═════ PROVIDED ENTRIES
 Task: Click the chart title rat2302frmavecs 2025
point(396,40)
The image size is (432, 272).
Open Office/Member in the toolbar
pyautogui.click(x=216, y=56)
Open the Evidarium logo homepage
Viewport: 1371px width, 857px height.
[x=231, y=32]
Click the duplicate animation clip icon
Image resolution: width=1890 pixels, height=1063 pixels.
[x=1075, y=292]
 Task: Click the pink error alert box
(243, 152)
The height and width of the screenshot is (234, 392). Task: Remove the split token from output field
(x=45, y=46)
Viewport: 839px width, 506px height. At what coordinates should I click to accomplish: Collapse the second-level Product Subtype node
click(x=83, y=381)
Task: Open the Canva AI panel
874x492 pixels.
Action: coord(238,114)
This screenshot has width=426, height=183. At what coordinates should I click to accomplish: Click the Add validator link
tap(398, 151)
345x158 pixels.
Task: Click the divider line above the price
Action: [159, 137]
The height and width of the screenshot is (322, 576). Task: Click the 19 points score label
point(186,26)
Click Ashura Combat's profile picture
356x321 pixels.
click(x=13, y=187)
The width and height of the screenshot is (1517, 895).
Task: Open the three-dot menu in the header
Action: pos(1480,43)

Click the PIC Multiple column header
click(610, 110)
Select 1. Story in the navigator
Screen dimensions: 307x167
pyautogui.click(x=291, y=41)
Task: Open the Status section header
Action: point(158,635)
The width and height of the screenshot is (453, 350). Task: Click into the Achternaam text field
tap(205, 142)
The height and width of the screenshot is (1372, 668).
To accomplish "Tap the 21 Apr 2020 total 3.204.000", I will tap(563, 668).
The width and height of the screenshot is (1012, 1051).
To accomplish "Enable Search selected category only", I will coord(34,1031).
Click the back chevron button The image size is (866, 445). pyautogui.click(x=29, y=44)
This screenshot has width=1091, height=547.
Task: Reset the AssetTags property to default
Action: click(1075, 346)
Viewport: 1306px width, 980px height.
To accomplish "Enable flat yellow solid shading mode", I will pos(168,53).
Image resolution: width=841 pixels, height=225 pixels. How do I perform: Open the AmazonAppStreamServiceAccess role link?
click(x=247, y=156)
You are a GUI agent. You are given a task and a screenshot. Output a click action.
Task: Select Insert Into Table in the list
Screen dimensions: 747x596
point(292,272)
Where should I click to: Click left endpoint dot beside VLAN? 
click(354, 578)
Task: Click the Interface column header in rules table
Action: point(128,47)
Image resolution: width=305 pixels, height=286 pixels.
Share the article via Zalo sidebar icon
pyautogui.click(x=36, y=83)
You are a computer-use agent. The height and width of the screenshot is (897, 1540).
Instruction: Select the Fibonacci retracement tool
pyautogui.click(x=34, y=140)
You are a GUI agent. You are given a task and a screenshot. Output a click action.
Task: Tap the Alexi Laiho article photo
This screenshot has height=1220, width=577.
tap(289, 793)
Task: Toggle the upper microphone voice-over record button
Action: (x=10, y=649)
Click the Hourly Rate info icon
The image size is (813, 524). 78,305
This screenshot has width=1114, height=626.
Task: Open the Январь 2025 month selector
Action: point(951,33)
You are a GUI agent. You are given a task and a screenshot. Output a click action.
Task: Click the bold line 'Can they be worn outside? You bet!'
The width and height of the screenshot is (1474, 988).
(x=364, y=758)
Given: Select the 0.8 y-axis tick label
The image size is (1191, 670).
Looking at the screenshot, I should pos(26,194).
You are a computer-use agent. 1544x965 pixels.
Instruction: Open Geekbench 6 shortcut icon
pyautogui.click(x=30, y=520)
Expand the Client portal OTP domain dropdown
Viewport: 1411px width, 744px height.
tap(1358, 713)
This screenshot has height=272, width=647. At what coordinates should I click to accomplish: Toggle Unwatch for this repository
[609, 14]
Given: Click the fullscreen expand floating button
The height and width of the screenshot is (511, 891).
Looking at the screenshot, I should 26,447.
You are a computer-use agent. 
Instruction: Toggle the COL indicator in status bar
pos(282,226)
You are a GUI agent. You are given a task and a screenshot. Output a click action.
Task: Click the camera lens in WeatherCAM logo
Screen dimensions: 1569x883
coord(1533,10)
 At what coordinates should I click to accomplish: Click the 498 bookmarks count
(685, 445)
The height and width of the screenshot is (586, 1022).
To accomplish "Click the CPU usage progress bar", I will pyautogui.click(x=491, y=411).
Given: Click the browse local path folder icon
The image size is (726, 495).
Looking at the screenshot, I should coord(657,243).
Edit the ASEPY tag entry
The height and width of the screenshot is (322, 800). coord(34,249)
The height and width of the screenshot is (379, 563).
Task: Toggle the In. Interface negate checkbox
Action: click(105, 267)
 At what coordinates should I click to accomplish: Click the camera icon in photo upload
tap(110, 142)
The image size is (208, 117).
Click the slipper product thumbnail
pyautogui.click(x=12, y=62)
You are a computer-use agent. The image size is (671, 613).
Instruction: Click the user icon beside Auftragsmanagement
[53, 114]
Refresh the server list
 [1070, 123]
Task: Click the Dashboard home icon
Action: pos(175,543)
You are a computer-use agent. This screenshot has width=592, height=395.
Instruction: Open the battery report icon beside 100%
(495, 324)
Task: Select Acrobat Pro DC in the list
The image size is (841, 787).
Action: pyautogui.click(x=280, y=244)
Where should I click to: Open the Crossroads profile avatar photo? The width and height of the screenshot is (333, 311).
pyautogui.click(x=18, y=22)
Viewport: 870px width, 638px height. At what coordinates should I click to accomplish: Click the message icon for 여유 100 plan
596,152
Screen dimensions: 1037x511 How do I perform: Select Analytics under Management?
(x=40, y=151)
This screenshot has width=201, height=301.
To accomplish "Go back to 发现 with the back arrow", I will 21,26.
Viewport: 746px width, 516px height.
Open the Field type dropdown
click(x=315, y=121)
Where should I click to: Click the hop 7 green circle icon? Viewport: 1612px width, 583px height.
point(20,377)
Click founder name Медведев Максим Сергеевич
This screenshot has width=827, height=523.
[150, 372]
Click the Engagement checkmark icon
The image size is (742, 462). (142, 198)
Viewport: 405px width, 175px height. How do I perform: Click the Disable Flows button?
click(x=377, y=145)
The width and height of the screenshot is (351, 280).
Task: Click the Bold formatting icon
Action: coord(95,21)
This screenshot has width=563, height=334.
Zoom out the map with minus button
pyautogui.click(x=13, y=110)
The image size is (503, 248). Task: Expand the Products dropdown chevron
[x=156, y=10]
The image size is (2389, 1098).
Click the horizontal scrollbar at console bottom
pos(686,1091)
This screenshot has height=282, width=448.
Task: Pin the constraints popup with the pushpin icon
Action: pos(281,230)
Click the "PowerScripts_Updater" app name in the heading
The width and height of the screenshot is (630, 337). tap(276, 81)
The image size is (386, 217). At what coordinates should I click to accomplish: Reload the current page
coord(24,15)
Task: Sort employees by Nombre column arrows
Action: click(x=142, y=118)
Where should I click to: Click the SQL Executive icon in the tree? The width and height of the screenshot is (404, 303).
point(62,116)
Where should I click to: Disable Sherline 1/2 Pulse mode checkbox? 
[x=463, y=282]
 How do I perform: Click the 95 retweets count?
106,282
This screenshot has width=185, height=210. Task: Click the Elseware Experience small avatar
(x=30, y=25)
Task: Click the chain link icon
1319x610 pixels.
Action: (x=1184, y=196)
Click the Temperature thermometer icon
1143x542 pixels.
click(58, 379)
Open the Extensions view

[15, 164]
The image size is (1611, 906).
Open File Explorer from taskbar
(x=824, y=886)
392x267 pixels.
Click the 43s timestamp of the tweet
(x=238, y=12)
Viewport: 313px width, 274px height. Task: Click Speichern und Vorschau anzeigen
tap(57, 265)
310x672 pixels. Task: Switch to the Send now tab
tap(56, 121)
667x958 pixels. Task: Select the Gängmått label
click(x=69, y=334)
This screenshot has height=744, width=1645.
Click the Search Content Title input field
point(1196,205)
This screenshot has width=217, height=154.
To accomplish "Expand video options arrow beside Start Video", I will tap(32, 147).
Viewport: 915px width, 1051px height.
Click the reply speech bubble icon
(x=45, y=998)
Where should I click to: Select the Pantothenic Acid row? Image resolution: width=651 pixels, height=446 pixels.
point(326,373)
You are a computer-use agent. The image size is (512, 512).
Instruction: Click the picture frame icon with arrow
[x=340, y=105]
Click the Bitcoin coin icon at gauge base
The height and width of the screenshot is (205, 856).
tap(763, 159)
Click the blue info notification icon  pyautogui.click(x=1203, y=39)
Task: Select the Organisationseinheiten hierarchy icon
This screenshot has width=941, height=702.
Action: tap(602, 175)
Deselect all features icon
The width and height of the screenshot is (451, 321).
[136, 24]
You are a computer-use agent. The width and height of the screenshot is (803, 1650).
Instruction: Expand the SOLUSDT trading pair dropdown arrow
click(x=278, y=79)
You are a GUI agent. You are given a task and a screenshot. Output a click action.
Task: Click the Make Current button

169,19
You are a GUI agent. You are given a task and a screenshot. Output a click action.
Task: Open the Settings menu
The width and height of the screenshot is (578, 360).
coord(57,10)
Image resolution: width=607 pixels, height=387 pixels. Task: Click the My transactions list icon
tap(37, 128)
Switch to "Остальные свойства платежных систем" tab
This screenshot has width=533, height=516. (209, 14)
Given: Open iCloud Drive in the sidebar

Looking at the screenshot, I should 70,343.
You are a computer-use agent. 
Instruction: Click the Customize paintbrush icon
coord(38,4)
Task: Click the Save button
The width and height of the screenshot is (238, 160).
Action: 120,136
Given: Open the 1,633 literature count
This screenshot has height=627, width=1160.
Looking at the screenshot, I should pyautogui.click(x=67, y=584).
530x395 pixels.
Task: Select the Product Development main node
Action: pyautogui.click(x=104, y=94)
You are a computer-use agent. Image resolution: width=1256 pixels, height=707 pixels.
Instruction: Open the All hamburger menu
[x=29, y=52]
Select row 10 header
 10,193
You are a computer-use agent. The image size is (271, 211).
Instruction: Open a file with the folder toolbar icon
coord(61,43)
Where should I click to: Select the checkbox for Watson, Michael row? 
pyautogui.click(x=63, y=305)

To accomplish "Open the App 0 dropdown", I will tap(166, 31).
══════════
WHAT TO PRODUCE
Return the data lines exactly as they appear, starting with the line containing "Viewport: 915px width, 1051px height." and continuing through the line containing "Click the blue".

WORKED SOLUTION
Viewport: 915px width, 1051px height.
Click the reply speech bubble icon
(x=45, y=998)
Where should I click to: Select the Pantothenic Acid row? Image resolution: width=651 pixels, height=446 pixels.
point(326,373)
You are a computer-use agent. The image size is (512, 512).
Instruction: Click the picture frame icon with arrow
[x=340, y=105]
Click the Bitcoin coin icon at gauge base
The height and width of the screenshot is (205, 856).
tap(763, 159)
Click the blue info notification icon  pyautogui.click(x=1203, y=39)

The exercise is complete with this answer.